Records to use:
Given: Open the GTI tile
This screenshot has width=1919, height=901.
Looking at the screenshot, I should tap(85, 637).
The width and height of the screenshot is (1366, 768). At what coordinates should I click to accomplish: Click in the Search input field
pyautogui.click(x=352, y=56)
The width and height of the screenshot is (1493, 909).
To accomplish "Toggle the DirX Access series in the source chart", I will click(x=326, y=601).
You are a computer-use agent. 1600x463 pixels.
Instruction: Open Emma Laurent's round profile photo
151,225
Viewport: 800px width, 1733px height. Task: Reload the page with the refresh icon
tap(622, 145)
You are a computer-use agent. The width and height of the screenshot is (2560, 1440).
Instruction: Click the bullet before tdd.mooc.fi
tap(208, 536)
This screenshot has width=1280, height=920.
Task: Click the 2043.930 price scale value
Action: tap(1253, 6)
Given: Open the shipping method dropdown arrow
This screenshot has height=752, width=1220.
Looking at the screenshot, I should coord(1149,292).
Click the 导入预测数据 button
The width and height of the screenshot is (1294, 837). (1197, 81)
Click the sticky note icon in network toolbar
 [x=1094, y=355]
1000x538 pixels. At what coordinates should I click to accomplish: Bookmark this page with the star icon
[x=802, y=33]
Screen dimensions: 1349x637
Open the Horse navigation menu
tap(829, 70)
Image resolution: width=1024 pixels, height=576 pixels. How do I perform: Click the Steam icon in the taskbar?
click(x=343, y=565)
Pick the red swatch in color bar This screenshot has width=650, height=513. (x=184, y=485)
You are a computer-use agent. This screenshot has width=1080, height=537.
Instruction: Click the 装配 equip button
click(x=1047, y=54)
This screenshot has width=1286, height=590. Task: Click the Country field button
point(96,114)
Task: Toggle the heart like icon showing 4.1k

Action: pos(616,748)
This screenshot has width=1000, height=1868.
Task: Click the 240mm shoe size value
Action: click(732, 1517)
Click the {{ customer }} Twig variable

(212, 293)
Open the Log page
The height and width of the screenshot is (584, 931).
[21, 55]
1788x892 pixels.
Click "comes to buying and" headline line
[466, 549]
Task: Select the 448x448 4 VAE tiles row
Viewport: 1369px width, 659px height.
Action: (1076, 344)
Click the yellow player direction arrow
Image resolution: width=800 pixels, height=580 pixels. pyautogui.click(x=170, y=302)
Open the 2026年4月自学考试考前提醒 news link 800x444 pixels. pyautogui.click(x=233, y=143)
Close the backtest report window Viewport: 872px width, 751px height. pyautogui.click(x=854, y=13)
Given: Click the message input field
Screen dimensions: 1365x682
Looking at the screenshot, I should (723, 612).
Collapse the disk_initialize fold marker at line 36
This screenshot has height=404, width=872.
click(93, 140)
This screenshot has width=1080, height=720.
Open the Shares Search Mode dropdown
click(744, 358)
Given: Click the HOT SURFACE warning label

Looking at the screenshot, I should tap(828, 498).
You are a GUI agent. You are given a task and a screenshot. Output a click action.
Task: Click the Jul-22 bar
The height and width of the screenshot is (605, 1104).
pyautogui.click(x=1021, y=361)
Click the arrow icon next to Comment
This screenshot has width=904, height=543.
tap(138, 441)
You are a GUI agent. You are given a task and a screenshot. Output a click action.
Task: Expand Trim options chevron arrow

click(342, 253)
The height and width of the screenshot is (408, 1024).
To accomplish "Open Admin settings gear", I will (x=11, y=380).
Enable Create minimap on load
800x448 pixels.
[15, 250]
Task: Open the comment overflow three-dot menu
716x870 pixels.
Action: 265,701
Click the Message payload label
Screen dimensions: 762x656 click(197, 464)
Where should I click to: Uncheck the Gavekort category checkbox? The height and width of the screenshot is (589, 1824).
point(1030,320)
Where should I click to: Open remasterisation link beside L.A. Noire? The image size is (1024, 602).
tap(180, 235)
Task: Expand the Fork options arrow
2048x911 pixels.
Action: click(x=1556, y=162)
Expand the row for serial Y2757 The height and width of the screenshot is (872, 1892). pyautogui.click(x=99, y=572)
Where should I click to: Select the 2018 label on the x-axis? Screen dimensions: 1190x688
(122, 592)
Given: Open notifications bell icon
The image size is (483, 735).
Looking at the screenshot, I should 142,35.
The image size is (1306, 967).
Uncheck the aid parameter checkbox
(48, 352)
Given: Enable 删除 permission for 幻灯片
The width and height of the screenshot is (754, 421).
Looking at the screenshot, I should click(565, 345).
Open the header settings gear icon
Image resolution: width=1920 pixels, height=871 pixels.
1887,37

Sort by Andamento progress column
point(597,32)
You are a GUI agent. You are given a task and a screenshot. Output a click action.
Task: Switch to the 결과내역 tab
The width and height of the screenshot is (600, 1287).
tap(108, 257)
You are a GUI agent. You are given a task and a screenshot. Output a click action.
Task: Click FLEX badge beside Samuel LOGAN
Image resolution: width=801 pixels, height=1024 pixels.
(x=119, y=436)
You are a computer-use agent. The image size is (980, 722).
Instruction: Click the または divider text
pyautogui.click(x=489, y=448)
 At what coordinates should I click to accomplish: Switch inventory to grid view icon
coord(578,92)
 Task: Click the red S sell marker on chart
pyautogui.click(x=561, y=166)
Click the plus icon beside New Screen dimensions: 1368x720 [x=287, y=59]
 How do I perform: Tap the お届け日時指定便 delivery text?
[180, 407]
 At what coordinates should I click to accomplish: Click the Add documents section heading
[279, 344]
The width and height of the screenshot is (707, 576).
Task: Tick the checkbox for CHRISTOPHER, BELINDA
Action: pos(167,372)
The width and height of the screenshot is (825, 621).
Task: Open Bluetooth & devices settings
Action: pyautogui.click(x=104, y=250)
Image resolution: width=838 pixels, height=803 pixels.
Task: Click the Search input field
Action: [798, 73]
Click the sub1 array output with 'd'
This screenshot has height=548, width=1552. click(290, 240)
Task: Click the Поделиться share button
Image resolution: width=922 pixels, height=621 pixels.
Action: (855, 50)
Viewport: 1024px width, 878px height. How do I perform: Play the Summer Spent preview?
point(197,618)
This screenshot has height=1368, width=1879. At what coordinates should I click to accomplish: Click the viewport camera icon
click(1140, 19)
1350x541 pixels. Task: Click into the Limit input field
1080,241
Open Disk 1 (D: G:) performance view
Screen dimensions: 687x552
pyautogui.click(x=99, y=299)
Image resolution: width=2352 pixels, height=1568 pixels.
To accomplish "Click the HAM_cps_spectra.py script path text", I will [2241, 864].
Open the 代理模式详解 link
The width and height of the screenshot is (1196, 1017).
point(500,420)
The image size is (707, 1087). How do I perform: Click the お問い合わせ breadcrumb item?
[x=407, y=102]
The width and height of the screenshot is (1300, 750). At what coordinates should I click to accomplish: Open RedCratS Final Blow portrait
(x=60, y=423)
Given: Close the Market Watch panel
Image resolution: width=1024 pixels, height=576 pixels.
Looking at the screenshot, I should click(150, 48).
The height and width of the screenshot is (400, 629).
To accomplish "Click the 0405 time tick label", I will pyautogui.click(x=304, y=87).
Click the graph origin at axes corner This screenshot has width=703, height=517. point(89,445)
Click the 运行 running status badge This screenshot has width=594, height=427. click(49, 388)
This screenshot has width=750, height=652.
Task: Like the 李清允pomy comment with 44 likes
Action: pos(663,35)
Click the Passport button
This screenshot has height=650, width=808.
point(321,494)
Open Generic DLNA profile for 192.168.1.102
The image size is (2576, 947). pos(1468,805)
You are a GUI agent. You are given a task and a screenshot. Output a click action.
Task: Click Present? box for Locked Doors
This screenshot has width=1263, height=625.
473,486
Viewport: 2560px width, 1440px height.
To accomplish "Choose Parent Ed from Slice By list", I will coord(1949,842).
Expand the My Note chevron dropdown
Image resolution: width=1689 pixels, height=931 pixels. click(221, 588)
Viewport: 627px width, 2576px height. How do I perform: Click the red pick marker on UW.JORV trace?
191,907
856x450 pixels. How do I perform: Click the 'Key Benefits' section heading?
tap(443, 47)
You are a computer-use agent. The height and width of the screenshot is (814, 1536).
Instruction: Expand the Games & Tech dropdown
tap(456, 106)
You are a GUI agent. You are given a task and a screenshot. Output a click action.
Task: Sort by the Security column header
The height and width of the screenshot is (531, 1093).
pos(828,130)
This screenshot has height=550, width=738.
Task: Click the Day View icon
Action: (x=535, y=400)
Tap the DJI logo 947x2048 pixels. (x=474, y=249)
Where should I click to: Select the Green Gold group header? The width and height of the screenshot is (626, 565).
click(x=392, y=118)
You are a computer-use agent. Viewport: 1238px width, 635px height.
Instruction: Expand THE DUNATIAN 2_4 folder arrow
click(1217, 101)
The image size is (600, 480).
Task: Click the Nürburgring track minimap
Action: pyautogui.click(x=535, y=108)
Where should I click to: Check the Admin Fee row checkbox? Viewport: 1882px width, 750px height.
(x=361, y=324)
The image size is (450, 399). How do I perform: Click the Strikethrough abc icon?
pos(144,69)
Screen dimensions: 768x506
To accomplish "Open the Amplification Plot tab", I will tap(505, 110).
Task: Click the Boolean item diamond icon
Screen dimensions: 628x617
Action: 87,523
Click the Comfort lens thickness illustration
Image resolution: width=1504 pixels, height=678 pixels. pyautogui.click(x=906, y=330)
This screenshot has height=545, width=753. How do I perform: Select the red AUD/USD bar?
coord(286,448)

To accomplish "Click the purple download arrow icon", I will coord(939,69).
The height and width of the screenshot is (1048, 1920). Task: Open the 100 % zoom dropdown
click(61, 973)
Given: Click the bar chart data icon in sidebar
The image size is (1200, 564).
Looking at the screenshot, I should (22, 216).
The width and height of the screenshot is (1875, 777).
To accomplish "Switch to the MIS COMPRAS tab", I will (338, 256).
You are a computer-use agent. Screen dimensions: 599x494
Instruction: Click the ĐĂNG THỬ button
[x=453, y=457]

Goal of the exercise:
Here the job is to output the lines from the start of the material through the line with "The width and height of the screenshot is (1493, 909).", inclusive, exactly and with nothing else.

Answer to this problem:
Given: Open the GTI tile
This screenshot has width=1919, height=901.
Looking at the screenshot, I should tap(85, 637).
The width and height of the screenshot is (1366, 768). At what coordinates should I click to accomplish: Click in the Search input field
pyautogui.click(x=352, y=56)
The width and height of the screenshot is (1493, 909).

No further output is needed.